━━━━━ INPUT MATERIAL

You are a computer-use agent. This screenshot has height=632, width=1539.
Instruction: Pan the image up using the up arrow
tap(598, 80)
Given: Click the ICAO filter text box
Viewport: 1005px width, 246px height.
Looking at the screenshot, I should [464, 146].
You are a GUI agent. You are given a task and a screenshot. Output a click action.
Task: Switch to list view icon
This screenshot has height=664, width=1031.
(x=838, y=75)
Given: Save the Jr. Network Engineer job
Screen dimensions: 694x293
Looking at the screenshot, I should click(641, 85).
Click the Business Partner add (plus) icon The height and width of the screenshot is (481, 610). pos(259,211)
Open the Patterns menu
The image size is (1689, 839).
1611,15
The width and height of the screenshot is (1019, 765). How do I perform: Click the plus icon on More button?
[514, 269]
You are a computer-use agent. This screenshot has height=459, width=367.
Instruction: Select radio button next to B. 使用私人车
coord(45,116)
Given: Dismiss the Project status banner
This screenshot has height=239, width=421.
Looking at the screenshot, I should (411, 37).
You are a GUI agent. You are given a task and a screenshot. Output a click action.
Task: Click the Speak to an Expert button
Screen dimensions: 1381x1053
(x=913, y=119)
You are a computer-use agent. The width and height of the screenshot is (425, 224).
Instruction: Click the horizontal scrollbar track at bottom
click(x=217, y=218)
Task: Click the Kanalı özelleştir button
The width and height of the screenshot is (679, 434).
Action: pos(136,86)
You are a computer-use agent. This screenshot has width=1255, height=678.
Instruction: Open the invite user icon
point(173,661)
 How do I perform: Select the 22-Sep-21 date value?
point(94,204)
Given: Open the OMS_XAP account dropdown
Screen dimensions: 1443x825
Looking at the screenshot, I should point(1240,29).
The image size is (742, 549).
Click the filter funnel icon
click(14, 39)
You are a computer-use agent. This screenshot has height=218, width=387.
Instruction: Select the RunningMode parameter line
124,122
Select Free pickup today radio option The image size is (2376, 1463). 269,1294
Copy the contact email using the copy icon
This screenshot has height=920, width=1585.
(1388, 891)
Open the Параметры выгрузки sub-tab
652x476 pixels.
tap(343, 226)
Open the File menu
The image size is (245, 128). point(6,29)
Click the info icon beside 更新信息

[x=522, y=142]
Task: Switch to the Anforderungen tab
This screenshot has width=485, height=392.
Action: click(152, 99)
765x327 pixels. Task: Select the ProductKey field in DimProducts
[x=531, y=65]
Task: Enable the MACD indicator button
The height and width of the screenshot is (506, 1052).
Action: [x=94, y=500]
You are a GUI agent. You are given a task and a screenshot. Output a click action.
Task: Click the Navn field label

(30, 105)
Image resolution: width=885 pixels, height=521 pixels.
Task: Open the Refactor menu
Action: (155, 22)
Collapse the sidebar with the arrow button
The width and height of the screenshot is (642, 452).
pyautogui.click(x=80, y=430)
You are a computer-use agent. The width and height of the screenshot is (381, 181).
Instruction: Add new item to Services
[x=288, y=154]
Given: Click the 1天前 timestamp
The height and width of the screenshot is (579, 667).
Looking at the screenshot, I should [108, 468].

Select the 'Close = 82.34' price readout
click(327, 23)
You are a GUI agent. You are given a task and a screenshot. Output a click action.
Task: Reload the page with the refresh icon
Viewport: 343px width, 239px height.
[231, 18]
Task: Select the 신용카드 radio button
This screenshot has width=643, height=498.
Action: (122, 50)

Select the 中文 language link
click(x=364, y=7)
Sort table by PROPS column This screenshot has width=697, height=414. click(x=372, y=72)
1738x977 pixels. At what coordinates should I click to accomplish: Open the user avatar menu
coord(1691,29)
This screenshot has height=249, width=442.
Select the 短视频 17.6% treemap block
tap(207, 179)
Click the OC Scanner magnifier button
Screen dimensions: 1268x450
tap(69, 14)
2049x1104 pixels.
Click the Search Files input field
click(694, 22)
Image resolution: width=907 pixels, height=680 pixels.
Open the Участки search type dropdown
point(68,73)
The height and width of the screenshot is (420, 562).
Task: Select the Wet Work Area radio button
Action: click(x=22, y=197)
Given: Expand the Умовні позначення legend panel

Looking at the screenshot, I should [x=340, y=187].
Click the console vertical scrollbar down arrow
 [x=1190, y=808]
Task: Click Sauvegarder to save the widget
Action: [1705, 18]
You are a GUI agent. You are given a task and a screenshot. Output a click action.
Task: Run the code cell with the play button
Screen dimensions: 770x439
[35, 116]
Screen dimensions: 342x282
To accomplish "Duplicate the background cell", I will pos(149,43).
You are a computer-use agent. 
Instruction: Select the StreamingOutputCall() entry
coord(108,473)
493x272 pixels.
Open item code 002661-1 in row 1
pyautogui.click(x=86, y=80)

━━━━━━━━━━

AIM OF THE TASK: Could you extract every line of the listing above and reproduce each one verbatim, with nothing changed?

FULL RESPONSE:
You are a computer-use agent. This screenshot has height=632, width=1539.
Instruction: Pan the image up using the up arrow
tap(598, 80)
Given: Click the ICAO filter text box
Viewport: 1005px width, 246px height.
Looking at the screenshot, I should [464, 146].
You are a GUI agent. You are given a task and a screenshot. Output a click action.
Task: Switch to list view icon
This screenshot has height=664, width=1031.
(x=838, y=75)
Given: Save the Jr. Network Engineer job
Screen dimensions: 694x293
Looking at the screenshot, I should click(641, 85).
Click the Business Partner add (plus) icon The height and width of the screenshot is (481, 610). pos(259,211)
Open the Patterns menu
The image size is (1689, 839).
1611,15
The width and height of the screenshot is (1019, 765). How do I perform: Click the plus icon on More button?
[514, 269]
You are a computer-use agent. This screenshot has height=459, width=367.
Instruction: Select radio button next to B. 使用私人车
coord(45,116)
Given: Dismiss the Project status banner
This screenshot has height=239, width=421.
Looking at the screenshot, I should (411, 37).
You are a GUI agent. You are given a task and a screenshot. Output a click action.
Task: Click the Speak to an Expert button
Screen dimensions: 1381x1053
(x=913, y=119)
You are a computer-use agent. The width and height of the screenshot is (425, 224).
Instruction: Click the horizontal scrollbar track at bottom
click(x=217, y=218)
Task: Click the Kanalı özelleştir button
The width and height of the screenshot is (679, 434).
Action: pos(136,86)
You are a computer-use agent. This screenshot has width=1255, height=678.
Instruction: Open the invite user icon
point(173,661)
 How do I perform: Select the 22-Sep-21 date value?
point(94,204)
Given: Open the OMS_XAP account dropdown
Screen dimensions: 1443x825
Looking at the screenshot, I should point(1240,29).
The image size is (742, 549).
Click the filter funnel icon
click(14, 39)
You are a computer-use agent. This screenshot has height=218, width=387.
Instruction: Select the RunningMode parameter line
124,122
Select Free pickup today radio option The image size is (2376, 1463). 269,1294
Copy the contact email using the copy icon
This screenshot has height=920, width=1585.
(1388, 891)
Open the Параметры выгрузки sub-tab
652x476 pixels.
tap(343, 226)
Open the File menu
The image size is (245, 128). point(6,29)
Click the info icon beside 更新信息

[x=522, y=142]
Task: Switch to the Anforderungen tab
This screenshot has width=485, height=392.
Action: click(152, 99)
765x327 pixels. Task: Select the ProductKey field in DimProducts
[x=531, y=65]
Task: Enable the MACD indicator button
The height and width of the screenshot is (506, 1052).
Action: [x=94, y=500]
You are a GUI agent. You are given a task and a screenshot. Output a click action.
Task: Click the Navn field label

(30, 105)
Image resolution: width=885 pixels, height=521 pixels.
Task: Open the Refactor menu
Action: (155, 22)
Collapse the sidebar with the arrow button
The width and height of the screenshot is (642, 452).
pyautogui.click(x=80, y=430)
You are a computer-use agent. The width and height of the screenshot is (381, 181).
Instruction: Add new item to Services
[x=288, y=154]
Given: Click the 1天前 timestamp
The height and width of the screenshot is (579, 667).
Looking at the screenshot, I should [108, 468].

Select the 'Close = 82.34' price readout
click(327, 23)
You are a GUI agent. You are given a task and a screenshot. Output a click action.
Task: Reload the page with the refresh icon
Viewport: 343px width, 239px height.
[231, 18]
Task: Select the 신용카드 radio button
This screenshot has width=643, height=498.
Action: (122, 50)

Select the 中文 language link
click(x=364, y=7)
Sort table by PROPS column This screenshot has width=697, height=414. click(x=372, y=72)
1738x977 pixels. At what coordinates should I click to accomplish: Open the user avatar menu
coord(1691,29)
This screenshot has height=249, width=442.
Select the 短视频 17.6% treemap block
tap(207, 179)
Click the OC Scanner magnifier button
Screen dimensions: 1268x450
tap(69, 14)
2049x1104 pixels.
Click the Search Files input field
click(694, 22)
Image resolution: width=907 pixels, height=680 pixels.
Open the Участки search type dropdown
point(68,73)
The height and width of the screenshot is (420, 562).
Task: Select the Wet Work Area radio button
Action: click(x=22, y=197)
Given: Expand the Умовні позначення legend panel

Looking at the screenshot, I should [x=340, y=187].
Click the console vertical scrollbar down arrow
 [x=1190, y=808]
Task: Click Sauvegarder to save the widget
Action: [1705, 18]
You are a GUI agent. You are given a task and a screenshot. Output a click action.
Task: Run the code cell with the play button
Screen dimensions: 770x439
[35, 116]
Screen dimensions: 342x282
To accomplish "Duplicate the background cell", I will pos(149,43).
You are a computer-use agent. 
Instruction: Select the StreamingOutputCall() entry
coord(108,473)
493x272 pixels.
Open item code 002661-1 in row 1
pyautogui.click(x=86, y=80)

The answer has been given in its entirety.